Sometimes you need dinner on the table in 20 mins, tops. This is so easy to throw together as the only fresh things you need on hand are mushrooms and fresh parsley – and if you have that growing in your garden – or on your windowsill, even easier! I always have pasta in the pantry, chilli, garlic, lemons and wine in my fridge, so just keep some cashew cream on hand and you’re all set to make this dish.
- 300g wholewheat pasta
- 600 g small white mushrooms, washed and quartered
- 2 largish cloves garlic, microplaned
- Zest of an organic (unwaxed) lemon
- 6 tablespoons chopped parsley (about half a bunch)
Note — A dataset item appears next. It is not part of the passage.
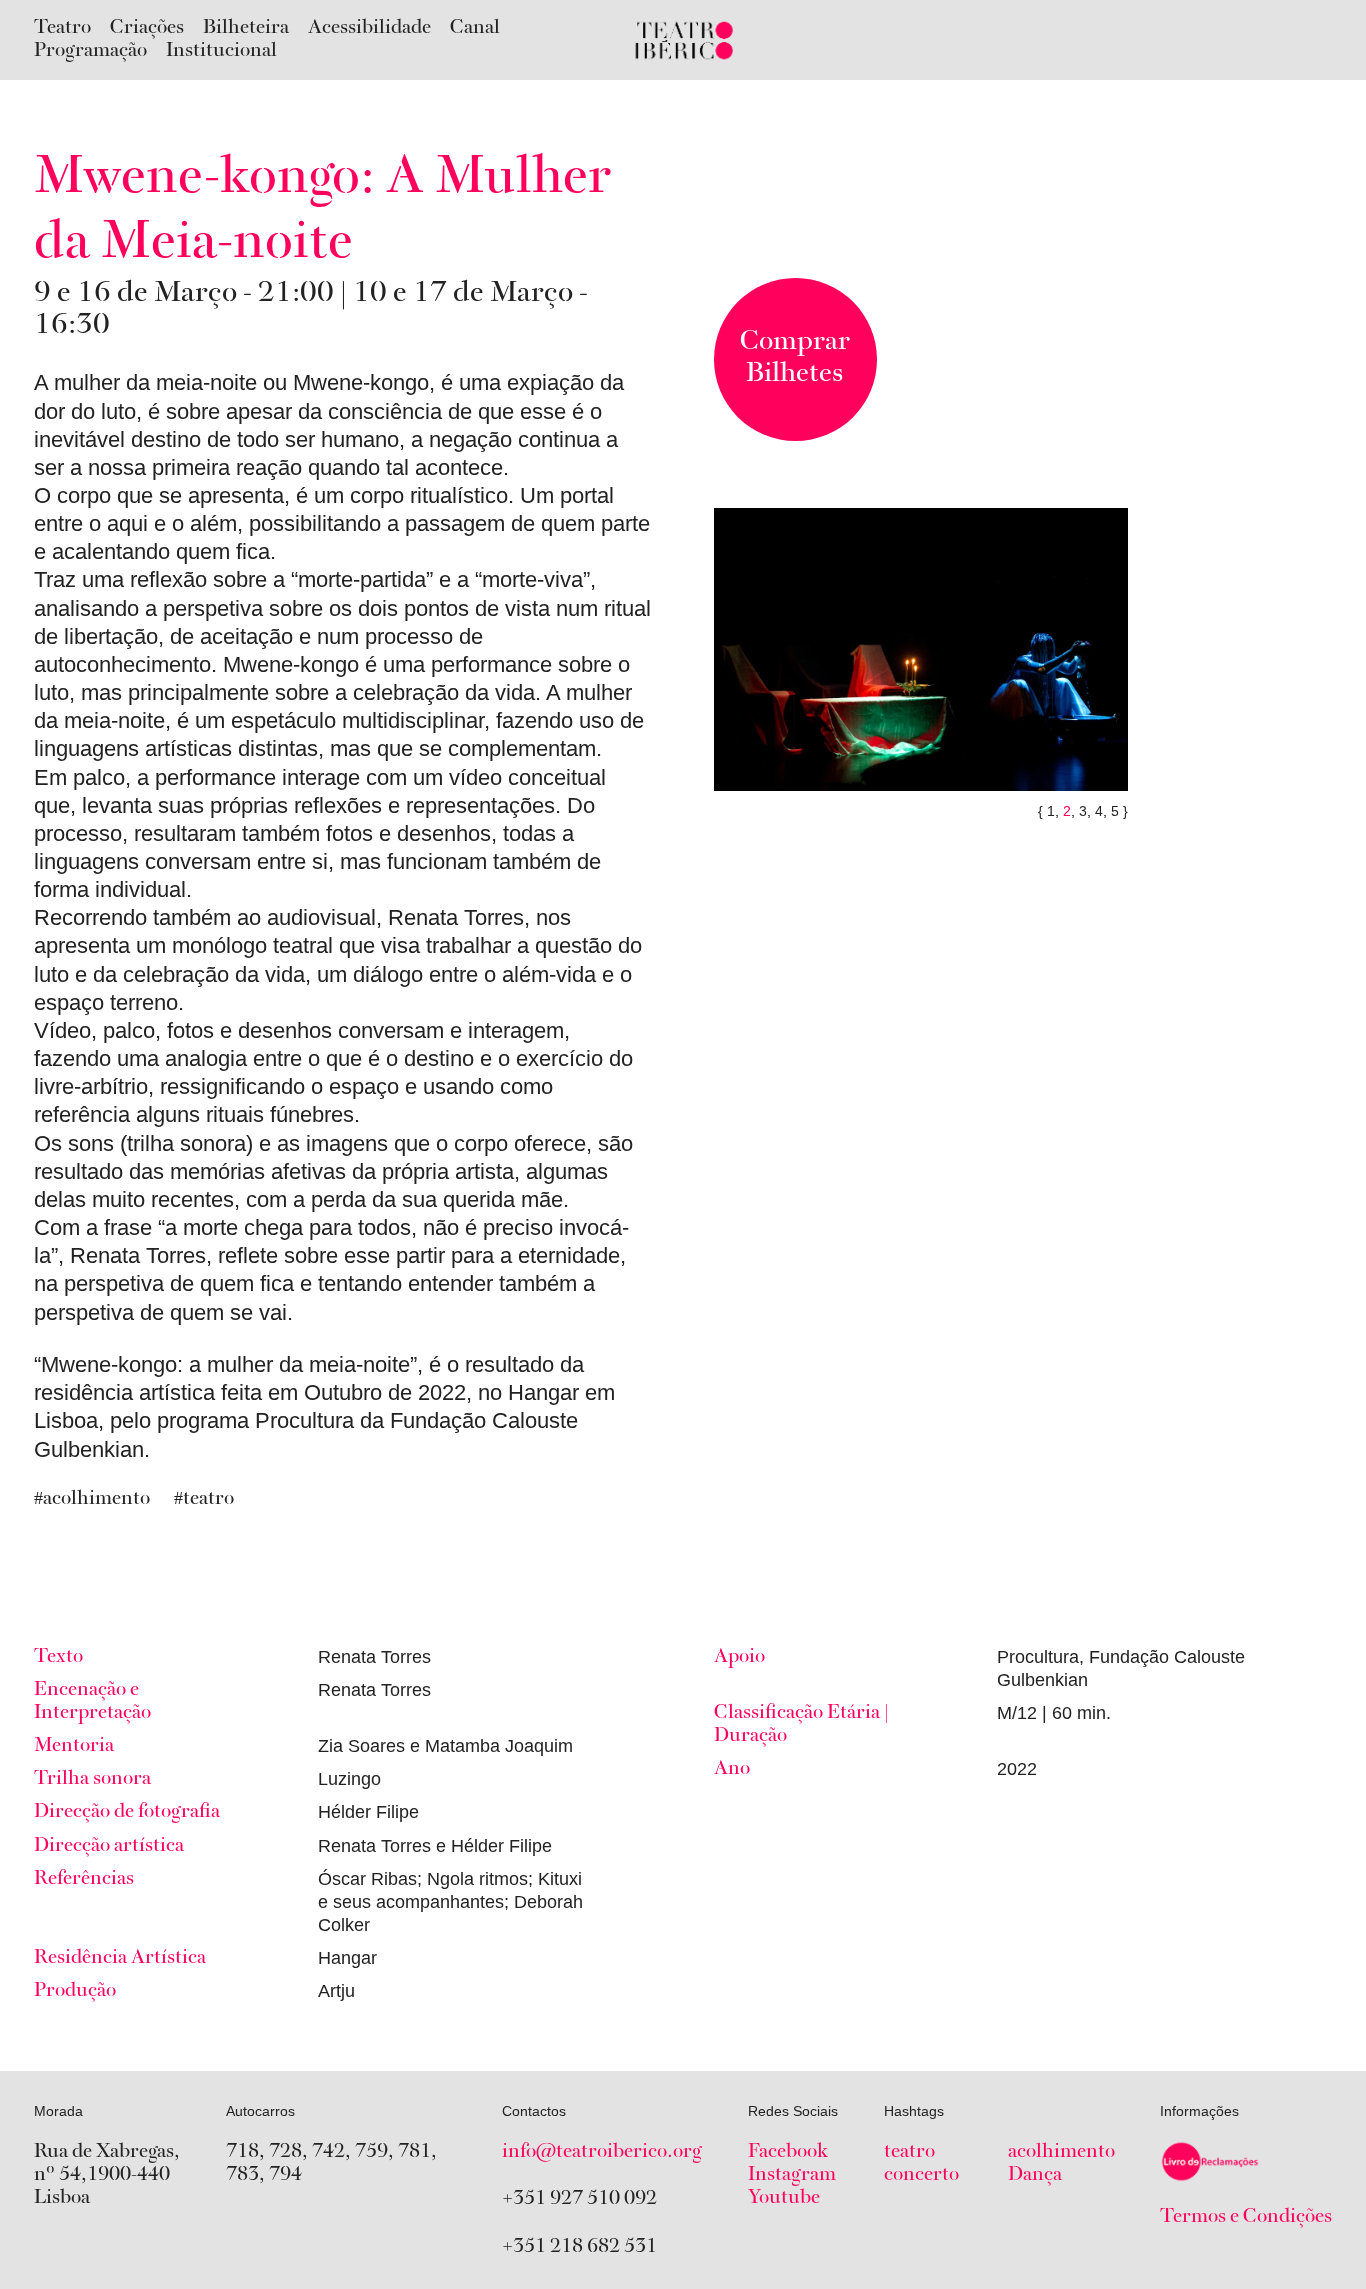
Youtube (784, 2198)
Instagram (792, 2175)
- Large pinch of semi dried chillies (Gourmet Garden pots) – or use fresh if you prefer
- ½ cup white wine
- 1 tsp tamari
- 2 tablespoons nutritional yeast
- 2 Tablespoons cashew cream (cashews soaked, blended with enough water to make a thick cream)
- ½ cup soy milk
- Salt & pepper
- Put your pasta on to boil.
- Heat a large frying pan over medium heat, add the mushrooms, stirring frequently until softened and liquid released and half-evaporated – about 5-7 minutes.
- Add the garlic and lemon zest, chillies and sauté for a further 5 minutes.
- Add wine, tamari, nutritional yeast, cashew cream and soy milk, turn down the heat and cook for a further 10 minutes, until the sauce comes together.
- Scatter with parsley, pour over your cooked pasta and mix well.
- Top with extra parsley if liked, and season well.